The attackers exploited GDAC’s hot wallet and transferred over 60 BTC, 350.5 ETH, 10,000,000 WEMIX, and 220,000 USDT to an unidentified wallet.
OpenAI offers up to $20,000 for ChatGPT bugs
ChatGPT developer OpenAI launched a bug bounty program offering up to $20,000 to users reporting security vulnerabilities in its artificial intelligence products. Security issues eligible for cash rewards include those in OpenAI APIs, public cloud resources or infrastructure involved in serving the OpenAI API, ChatGPT, including ChatGPT Plus, logins, subscriptions, OpenAI-created plugins and all other functionality, as well as third party corporate targets, and OpenAI API keys. The program will not cover jailbreaks or text prompts that violate ChatGPT’s rules.

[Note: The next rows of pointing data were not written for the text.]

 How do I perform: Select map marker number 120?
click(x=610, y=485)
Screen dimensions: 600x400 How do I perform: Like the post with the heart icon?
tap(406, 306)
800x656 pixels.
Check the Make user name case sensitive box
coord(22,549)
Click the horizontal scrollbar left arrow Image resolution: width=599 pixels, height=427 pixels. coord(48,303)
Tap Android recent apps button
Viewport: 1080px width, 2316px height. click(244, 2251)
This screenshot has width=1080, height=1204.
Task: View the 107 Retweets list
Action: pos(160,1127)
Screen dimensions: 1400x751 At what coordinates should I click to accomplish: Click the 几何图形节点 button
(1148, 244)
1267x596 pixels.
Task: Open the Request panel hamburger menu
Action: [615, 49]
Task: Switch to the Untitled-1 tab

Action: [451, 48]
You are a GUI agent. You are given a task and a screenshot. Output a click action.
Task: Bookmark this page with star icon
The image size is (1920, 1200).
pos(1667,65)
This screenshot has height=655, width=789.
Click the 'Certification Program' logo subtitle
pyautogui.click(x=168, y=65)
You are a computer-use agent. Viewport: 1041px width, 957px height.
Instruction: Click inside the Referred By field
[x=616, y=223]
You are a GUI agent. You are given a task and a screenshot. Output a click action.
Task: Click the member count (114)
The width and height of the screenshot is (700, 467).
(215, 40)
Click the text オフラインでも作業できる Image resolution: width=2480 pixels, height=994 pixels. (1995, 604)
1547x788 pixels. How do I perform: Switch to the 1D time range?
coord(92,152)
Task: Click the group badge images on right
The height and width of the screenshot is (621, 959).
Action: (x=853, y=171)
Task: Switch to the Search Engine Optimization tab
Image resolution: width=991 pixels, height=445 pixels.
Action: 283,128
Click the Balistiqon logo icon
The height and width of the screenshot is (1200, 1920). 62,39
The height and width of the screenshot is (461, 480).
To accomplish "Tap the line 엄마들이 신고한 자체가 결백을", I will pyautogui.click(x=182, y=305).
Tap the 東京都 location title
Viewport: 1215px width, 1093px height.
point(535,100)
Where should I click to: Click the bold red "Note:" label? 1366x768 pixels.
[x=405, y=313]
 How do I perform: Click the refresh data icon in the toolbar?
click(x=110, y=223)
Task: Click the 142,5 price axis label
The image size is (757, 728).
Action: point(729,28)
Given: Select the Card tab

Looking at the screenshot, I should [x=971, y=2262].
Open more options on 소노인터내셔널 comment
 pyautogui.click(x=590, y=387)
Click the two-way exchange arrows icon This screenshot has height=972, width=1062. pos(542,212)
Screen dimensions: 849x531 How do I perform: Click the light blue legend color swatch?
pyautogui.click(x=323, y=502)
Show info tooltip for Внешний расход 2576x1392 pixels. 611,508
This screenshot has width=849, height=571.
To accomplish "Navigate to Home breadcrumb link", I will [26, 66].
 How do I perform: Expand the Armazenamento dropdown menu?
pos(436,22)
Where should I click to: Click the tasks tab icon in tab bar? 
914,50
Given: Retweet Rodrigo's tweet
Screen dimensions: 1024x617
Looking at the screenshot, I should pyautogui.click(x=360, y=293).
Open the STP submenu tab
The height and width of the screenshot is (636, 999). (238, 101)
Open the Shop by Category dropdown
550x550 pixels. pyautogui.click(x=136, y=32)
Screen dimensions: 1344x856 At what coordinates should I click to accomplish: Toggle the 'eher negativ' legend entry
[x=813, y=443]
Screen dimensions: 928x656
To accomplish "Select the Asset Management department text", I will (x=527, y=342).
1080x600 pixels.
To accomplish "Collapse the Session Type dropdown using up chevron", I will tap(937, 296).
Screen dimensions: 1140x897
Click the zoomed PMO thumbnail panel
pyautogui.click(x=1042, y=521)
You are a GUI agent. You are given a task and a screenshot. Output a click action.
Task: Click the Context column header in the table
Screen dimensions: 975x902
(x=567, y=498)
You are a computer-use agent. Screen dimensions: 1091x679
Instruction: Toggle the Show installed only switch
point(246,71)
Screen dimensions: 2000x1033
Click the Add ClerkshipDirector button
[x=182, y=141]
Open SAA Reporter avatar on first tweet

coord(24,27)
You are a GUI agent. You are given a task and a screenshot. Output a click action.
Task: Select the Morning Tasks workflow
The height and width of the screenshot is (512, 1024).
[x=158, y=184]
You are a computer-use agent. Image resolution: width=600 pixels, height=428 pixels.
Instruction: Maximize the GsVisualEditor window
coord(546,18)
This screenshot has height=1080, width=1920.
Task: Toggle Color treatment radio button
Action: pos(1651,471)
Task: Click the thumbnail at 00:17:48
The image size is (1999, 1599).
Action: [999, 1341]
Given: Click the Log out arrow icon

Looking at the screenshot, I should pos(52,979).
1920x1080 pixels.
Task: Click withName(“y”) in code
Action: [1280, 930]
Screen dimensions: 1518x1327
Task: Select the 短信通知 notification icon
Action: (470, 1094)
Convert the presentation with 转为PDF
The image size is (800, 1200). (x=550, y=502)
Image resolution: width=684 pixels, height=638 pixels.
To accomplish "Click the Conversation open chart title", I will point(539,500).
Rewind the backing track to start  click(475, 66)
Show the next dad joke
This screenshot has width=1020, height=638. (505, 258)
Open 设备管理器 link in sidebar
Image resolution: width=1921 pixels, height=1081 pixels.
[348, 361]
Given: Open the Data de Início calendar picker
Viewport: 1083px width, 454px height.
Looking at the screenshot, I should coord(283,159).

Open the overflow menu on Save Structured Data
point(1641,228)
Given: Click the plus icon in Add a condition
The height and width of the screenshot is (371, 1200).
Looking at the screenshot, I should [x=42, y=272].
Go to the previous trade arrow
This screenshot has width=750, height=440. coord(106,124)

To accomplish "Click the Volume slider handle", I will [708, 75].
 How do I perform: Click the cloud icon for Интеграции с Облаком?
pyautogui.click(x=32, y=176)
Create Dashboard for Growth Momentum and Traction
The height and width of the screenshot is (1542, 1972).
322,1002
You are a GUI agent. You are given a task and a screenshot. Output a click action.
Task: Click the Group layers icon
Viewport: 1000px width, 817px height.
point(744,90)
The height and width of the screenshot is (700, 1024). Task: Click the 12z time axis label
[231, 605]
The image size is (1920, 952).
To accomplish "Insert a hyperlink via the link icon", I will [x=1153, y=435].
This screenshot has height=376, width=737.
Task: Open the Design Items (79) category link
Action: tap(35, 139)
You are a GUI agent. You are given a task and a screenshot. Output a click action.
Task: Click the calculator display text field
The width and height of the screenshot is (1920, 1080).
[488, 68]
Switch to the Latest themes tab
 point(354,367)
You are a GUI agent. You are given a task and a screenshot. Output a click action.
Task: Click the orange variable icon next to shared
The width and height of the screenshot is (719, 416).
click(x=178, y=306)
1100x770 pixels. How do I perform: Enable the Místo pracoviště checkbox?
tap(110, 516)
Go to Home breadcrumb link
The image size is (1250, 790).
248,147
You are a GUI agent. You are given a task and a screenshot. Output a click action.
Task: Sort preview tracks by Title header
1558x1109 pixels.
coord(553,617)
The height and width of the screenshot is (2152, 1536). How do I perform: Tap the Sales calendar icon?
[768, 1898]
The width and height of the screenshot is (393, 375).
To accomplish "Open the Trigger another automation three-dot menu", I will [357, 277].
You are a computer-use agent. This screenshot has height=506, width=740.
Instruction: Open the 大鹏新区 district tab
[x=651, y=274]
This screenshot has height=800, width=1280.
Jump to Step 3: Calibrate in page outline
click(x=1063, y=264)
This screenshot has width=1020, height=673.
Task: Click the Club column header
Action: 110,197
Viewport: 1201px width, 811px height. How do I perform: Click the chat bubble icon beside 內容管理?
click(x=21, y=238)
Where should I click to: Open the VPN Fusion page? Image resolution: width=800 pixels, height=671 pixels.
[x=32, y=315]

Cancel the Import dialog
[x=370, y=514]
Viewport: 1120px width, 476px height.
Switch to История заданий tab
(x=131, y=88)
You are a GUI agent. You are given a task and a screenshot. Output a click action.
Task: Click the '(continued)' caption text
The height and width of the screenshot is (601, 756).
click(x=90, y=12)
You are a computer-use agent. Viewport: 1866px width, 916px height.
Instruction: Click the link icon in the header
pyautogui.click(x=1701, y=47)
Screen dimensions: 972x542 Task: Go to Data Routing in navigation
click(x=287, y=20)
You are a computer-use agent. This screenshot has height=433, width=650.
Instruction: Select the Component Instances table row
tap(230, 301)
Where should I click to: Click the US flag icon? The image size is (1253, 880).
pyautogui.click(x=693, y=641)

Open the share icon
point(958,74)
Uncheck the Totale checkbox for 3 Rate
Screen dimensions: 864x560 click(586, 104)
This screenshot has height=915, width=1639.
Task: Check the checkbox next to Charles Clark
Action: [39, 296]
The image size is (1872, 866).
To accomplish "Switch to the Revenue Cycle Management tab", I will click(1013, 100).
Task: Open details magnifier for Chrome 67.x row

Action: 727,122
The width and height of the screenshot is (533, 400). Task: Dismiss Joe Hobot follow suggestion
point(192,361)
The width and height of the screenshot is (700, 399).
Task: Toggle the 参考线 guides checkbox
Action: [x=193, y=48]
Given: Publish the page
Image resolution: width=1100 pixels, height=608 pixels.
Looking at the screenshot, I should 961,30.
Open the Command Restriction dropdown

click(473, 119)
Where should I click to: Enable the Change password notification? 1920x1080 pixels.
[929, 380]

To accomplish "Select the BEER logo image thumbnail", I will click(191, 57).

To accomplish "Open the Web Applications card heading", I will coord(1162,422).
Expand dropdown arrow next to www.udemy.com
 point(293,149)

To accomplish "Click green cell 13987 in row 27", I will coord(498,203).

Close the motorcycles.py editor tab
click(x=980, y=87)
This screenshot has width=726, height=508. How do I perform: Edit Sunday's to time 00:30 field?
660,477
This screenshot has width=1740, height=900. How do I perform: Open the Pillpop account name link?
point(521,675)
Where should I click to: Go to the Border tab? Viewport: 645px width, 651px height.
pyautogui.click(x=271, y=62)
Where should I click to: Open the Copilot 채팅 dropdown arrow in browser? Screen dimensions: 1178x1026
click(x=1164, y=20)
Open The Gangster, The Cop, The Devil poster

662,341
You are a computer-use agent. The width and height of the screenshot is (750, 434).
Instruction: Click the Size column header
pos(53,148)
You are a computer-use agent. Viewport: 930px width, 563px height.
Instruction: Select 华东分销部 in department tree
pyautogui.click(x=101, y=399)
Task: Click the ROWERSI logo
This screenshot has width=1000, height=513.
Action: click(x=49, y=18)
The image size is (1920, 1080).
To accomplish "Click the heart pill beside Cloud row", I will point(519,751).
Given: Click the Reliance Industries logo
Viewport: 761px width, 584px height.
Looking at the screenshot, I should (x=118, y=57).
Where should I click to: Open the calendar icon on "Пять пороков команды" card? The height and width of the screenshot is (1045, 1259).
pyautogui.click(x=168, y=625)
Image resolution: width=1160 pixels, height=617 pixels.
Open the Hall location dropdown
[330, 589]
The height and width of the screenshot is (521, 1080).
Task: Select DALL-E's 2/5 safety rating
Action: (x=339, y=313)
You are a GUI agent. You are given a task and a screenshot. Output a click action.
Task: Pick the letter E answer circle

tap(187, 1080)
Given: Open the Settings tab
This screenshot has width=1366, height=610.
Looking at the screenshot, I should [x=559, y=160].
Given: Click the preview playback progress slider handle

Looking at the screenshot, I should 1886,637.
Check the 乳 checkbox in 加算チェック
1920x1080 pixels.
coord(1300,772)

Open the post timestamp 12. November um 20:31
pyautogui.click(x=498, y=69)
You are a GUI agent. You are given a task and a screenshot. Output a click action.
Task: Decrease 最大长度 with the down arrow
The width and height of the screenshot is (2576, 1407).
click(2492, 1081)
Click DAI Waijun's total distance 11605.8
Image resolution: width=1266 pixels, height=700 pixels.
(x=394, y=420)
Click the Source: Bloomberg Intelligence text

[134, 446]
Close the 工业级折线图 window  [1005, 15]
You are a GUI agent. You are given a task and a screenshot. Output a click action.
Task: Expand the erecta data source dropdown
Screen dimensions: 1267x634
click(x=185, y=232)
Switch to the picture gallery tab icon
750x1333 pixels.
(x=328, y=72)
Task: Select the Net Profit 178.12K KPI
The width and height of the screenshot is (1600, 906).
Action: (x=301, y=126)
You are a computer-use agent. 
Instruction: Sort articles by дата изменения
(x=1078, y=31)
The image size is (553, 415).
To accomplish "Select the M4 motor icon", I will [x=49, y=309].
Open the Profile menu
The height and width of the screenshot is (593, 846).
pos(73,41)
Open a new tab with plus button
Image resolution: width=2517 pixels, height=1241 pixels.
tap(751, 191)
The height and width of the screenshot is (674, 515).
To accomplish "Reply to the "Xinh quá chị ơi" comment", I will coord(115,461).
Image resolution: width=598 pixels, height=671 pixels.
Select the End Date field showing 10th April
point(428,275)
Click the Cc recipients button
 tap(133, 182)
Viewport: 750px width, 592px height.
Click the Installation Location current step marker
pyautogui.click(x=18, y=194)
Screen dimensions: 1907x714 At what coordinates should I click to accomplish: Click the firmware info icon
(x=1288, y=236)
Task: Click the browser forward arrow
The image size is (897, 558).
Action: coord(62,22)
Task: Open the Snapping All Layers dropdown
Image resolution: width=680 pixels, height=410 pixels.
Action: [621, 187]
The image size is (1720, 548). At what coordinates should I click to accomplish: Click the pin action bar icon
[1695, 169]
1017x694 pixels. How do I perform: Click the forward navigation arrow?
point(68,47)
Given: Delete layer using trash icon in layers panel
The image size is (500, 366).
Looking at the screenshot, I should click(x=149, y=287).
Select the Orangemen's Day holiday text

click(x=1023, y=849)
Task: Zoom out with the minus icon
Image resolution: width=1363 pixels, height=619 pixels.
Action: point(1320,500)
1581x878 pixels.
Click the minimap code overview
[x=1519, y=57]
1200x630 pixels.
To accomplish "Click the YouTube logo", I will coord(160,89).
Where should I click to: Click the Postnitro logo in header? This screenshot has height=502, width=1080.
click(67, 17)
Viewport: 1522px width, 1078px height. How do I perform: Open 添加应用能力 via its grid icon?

Microsoft shares guidance on how to detect BlackLotus UEFI bootkit infections
Microsoft released guidance to help organizations identify whether their environments have been targeted by malicious actors exploiting a Windows secure boot bypass vulnerability (CVE-2022-21894) via BlackLotus UEFI bootkit.
First spotted in late 2022, BlackLotus comes with a slew of features, including anti-virtualization, anti-debugging, and code obfuscation, and can disable security applications and defense mechanisms on target machines, including Hypervisor-protected Code Integrity (HVCI), BitLocker, and Windows Defender. The Windows bootkit can also bypass User Access Control (UAC) and secure boot mechanisms, load unsigned drivers, and can operate within an environment undetected for a long time.